Boeing executives are being lauded for being the first out of the box to announce that at least some of the money they will save as a result of the passage of the Republican tax plan will go directly to their employees and will allow them to invest more into increasing the company’s manufacturing capacity in the United States.

It’s a nice public relations move and will be celebrated by the company’s employees as a welcome Christmas surprise, but it hardly represents much sacrifice from a company that has managed to demonstrate its Washington swamp dweller credentials by first lobbying Congress to save the Export-Import Bank, known to many as the Boeing Bank, and then rejecting a board nominee who might actually ask whether it makes sense to use taxpayers’ money to help finance Boeing sales to countries like Iran.

It’s a wonder, in fact, that there isn’t a Boeing logo next to the term “crony capitalism” in the dictionary. The company’s success in getting the federal government to act as its agent, protector and bank ranks the aircraft company right up there with Tesla, wind farms and ethanol producers as an expert-class crony capitalist. Boeing and 9 other U.S. corporate giants like General Electric soaked up more than 65 percent of all the bank’s benefits before Congress pulled the plug in 2015 by allowing the Ex-Im charter to expire.

At the time, the chief beneficiaries of the bank’s largesse whined that they would no longer be able to compete in international markets; a claim that has proven completely untrue. What the bank stopped doing for these corporate giants in 2015, was to eliminate the gravy that they and their customers could pass right through to their bottom line profits at the expense of other companies and the U.S. taxpayer,

Even when establishment Republicans and Democrats joined forces to renew the charter, Ex-Im lenders and underwriters could only operate at half speed because without a board quorum they were limited to loan guarantees and subsidies of 10 million dollars or less; prior to 2015 more than 86 percent of all Ex-Im deals were for more than that.

This made the bank’s products less attractive to the Boeings of the world and may have forced Ex-Im lenders to pay more attention to the “small” businesses they have always claimed to be a priority. As a result, President Trump agreed to appoint new directors who when confirmed would allow the bank to once again become fully operational.

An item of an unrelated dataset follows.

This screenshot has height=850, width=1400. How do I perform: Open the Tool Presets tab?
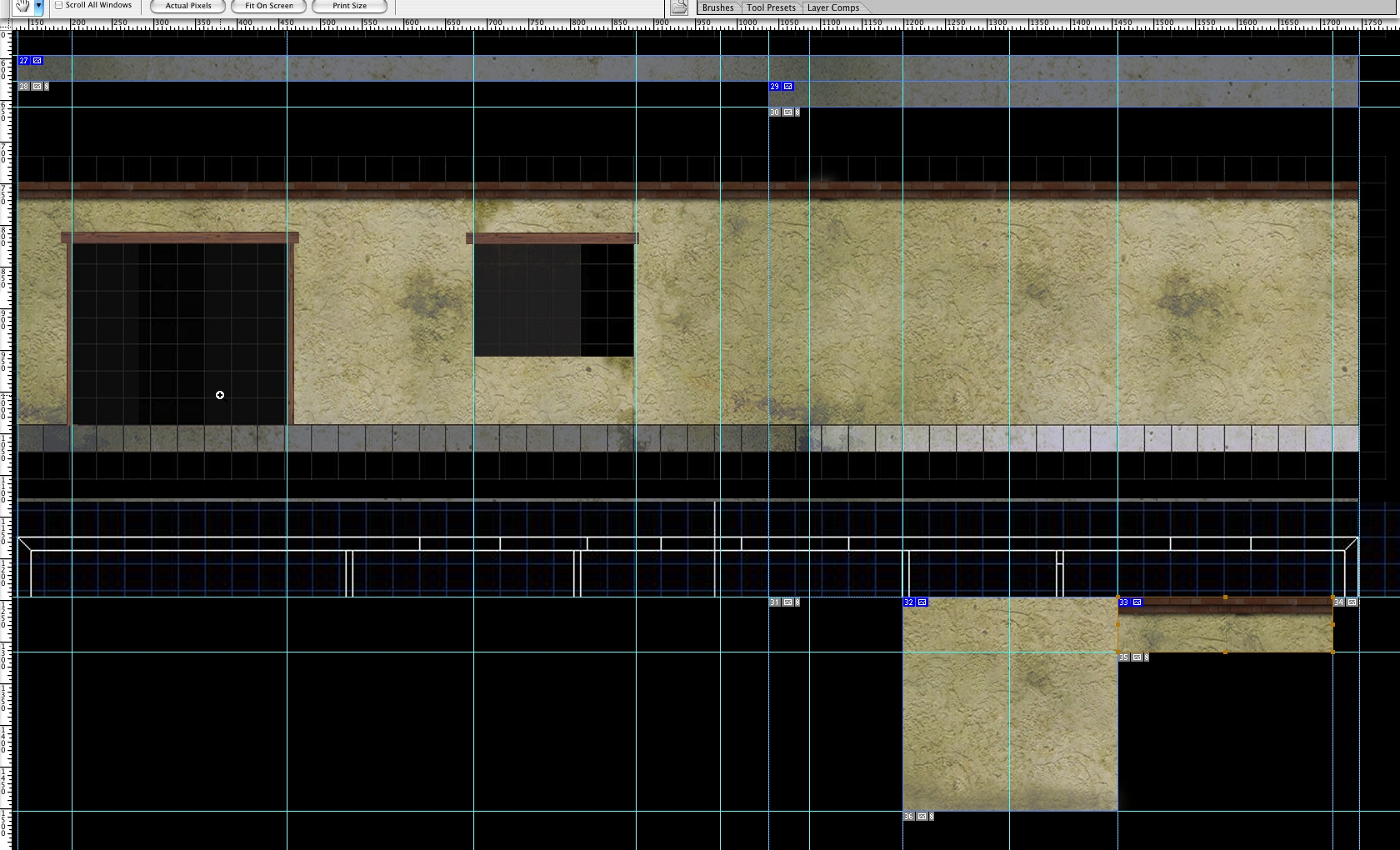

The problem for Boeing and its cronies was that Mr. Trump seemed bent upon reform. One of his appointees was Scott Garrett, a conservative former New Jersey congressman with a real understanding of economics and the workings of the bank. Mr. Garrett had consistently sided with House Republicans who would have eliminated the bank entirely and vowed that if confirmed, he would work to reform it.

That outraged proponents of the way the bank has operated who saw Mr. Garrett as a real threat to business as usual in Washington’s swamp. They vowed to keep him off the board and last week as Congress voted to cut their taxes, they got their way.

The Senate Banking Committee rejected Mr. Garrett with two Republicans joining their Democratic colleagues to protect the big boys. South Carolina Republican Tim Scott, whose state hosts Boeing’s largest facility outside Washington State, joined that state’s Sen. Maria Cantwell to protect their favorite crony capitalist.

It was a warning to the White House that there are plenty of elected officials in both parties willing to fight to protect some of the worst swamp dwellers and it meant that Boeing got what the Mercatus Institute’s Veronique de Rugy, perhaps the most knowledgeable of the bank’s critics, has argued is a crony capitalist dream package; lower taxes and light regulation with “a side of government subsidies, cheap loans and government rents.”

Of course, the president could nominate someone in Mr. Garrett’s mold and make another run at reform while the bank’s critics in the Senate hold up less reform-minded nominees to keep the cronies at bay. That’s what Pennsylvania’s Pat Toomey and Alabama’s Richard Shelby have said they were prepared to do if bank supporters shot down the Garrett nomination, and if they meant what they said, the swamp creature may yet be tied down if not killed.

David A. Keene is an editor at large at The Washington Times.